▶ _WHAT YOU SHOULD DO_:
Copy word for word, please, the lines of the entries below running from the one containing "This screenshot has height=356, width=356." to the one containing "Image resolution: width=284", both ends included.

▶ _RECORDS FOR THE EXERCISE_:
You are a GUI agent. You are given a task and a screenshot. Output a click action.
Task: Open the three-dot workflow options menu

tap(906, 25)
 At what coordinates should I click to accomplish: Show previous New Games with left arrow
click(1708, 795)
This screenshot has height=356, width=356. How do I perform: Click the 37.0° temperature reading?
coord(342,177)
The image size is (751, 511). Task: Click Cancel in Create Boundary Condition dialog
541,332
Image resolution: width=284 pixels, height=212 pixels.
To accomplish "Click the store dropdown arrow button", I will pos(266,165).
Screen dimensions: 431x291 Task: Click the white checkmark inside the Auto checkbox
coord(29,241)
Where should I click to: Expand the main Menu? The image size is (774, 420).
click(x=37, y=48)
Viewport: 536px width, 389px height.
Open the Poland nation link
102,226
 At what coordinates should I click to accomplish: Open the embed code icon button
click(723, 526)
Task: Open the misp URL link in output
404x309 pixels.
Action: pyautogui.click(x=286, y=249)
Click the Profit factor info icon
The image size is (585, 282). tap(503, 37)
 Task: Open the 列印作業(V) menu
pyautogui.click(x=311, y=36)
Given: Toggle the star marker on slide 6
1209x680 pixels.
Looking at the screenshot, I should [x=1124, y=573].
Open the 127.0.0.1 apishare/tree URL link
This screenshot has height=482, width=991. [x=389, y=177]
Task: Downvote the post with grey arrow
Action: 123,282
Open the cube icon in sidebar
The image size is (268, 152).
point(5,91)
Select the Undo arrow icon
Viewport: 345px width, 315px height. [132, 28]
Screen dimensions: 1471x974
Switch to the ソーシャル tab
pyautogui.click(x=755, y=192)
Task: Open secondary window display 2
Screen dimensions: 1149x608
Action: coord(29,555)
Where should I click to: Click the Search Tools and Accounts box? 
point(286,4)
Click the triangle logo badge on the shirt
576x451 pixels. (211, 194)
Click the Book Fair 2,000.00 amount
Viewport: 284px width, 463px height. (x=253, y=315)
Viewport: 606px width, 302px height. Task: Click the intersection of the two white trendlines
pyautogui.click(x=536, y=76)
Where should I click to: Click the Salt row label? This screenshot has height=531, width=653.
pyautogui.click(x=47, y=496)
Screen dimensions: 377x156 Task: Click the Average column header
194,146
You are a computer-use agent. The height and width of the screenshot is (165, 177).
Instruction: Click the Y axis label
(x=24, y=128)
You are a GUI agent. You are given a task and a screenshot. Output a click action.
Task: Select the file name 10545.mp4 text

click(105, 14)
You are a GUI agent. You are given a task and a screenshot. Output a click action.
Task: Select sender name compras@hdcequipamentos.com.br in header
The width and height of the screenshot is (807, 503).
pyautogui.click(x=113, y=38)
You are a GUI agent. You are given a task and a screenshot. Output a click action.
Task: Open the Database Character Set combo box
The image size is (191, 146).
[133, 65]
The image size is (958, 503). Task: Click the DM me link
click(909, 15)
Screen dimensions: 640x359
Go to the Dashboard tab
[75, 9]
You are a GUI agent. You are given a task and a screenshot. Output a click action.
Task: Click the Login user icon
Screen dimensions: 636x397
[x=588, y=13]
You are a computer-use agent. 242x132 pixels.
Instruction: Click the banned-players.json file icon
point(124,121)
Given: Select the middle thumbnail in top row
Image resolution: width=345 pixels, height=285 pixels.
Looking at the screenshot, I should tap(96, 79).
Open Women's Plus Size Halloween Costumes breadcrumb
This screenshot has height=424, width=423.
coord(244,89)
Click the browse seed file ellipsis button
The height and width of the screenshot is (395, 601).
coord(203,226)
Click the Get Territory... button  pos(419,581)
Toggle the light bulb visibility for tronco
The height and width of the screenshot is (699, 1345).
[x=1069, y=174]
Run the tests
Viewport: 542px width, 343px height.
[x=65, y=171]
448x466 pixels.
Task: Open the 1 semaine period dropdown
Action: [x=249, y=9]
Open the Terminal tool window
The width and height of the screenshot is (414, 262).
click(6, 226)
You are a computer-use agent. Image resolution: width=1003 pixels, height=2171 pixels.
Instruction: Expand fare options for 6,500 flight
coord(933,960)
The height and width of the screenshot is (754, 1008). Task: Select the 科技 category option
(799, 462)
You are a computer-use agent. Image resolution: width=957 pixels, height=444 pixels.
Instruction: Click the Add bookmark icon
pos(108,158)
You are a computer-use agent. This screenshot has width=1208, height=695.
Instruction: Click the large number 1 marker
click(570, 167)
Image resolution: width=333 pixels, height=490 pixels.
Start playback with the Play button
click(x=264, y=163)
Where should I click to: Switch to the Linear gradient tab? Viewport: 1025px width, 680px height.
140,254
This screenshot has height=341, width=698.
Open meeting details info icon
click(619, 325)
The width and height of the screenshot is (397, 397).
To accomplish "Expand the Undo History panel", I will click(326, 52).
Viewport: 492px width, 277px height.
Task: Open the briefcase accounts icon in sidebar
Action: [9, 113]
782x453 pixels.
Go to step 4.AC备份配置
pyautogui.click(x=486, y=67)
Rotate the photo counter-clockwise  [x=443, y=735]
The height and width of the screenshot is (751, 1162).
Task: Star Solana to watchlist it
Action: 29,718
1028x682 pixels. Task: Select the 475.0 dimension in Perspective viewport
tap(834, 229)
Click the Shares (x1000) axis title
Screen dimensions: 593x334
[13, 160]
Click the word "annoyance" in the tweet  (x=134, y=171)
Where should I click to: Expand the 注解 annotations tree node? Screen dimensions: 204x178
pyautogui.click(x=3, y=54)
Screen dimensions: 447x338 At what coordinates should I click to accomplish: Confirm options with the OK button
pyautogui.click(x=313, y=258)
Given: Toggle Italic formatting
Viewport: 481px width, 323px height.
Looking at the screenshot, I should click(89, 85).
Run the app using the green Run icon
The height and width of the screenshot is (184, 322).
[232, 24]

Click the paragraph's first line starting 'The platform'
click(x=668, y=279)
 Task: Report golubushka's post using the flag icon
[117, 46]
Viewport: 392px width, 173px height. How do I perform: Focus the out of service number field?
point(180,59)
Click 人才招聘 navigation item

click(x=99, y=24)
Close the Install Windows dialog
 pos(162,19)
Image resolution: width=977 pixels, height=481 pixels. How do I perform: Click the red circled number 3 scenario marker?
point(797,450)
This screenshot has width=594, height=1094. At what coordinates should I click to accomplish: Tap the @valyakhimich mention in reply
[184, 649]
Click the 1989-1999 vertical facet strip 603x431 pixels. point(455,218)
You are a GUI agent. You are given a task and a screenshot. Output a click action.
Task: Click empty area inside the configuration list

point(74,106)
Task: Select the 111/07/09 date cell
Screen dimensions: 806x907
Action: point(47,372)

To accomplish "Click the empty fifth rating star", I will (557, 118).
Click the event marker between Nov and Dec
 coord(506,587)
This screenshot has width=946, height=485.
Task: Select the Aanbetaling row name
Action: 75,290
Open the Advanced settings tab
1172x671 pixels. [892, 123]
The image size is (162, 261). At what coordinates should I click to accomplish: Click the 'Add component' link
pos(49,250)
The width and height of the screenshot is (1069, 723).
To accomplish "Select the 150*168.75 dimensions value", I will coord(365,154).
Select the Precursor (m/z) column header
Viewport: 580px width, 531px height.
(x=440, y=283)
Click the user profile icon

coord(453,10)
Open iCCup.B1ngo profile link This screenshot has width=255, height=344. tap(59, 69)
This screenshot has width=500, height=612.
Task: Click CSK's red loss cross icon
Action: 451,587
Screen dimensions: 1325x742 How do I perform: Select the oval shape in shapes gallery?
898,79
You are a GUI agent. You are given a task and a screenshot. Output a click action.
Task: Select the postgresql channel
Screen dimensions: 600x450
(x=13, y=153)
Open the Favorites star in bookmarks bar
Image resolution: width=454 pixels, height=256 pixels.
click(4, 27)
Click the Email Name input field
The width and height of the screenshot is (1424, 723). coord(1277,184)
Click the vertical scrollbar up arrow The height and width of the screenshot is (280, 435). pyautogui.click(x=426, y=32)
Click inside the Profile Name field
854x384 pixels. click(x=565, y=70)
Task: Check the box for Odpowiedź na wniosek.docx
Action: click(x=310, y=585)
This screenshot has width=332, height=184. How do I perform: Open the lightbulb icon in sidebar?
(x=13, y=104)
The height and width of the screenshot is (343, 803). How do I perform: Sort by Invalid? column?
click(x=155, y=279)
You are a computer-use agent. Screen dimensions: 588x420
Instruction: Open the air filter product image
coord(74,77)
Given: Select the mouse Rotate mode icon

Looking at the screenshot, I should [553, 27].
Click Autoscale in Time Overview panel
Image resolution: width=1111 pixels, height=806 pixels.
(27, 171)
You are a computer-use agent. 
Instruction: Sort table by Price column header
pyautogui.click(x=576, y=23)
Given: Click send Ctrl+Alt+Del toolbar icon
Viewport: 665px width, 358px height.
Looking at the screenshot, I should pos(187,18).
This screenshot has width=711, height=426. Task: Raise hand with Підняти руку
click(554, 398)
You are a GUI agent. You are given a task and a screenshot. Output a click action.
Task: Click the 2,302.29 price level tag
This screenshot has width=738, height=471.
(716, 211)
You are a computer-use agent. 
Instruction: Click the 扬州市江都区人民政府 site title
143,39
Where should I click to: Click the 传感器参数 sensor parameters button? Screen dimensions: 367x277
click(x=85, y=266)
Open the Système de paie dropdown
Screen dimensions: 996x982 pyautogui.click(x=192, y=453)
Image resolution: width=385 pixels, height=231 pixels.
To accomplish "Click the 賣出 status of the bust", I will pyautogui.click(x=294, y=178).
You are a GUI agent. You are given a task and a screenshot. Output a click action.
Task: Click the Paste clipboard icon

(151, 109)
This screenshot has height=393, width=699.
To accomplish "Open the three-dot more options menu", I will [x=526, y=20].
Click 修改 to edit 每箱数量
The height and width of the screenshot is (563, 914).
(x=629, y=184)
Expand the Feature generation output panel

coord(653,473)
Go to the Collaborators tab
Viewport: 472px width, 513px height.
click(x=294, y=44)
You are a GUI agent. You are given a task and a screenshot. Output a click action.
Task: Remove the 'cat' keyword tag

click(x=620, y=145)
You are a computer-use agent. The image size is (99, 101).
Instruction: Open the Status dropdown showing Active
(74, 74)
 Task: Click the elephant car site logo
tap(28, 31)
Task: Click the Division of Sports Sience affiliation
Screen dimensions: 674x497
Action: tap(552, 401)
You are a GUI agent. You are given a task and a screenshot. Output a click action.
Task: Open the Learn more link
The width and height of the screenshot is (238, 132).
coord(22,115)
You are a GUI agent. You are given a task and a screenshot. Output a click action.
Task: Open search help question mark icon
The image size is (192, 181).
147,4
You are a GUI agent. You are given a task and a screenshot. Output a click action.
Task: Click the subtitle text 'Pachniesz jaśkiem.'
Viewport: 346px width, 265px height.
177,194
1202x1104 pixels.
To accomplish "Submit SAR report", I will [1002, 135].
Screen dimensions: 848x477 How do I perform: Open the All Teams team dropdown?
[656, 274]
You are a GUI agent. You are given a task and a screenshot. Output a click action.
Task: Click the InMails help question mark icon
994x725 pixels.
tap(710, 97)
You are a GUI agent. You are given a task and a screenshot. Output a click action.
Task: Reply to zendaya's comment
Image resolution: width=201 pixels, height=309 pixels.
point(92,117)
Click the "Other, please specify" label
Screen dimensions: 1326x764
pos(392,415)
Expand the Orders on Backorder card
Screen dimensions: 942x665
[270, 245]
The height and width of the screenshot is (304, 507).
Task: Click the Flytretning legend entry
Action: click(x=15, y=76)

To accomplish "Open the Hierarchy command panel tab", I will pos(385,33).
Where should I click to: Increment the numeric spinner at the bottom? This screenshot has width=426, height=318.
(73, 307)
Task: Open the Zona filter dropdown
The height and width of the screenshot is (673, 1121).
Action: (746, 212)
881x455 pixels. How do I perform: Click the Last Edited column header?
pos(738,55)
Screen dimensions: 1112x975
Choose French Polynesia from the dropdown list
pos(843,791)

▶ _ANSWER TO THE EXERCISE_:
This screenshot has height=356, width=356. How do I perform: Click the 37.0° temperature reading?
coord(342,177)
The image size is (751, 511). Task: Click Cancel in Create Boundary Condition dialog
541,332
Image resolution: width=284 pixels, height=212 pixels.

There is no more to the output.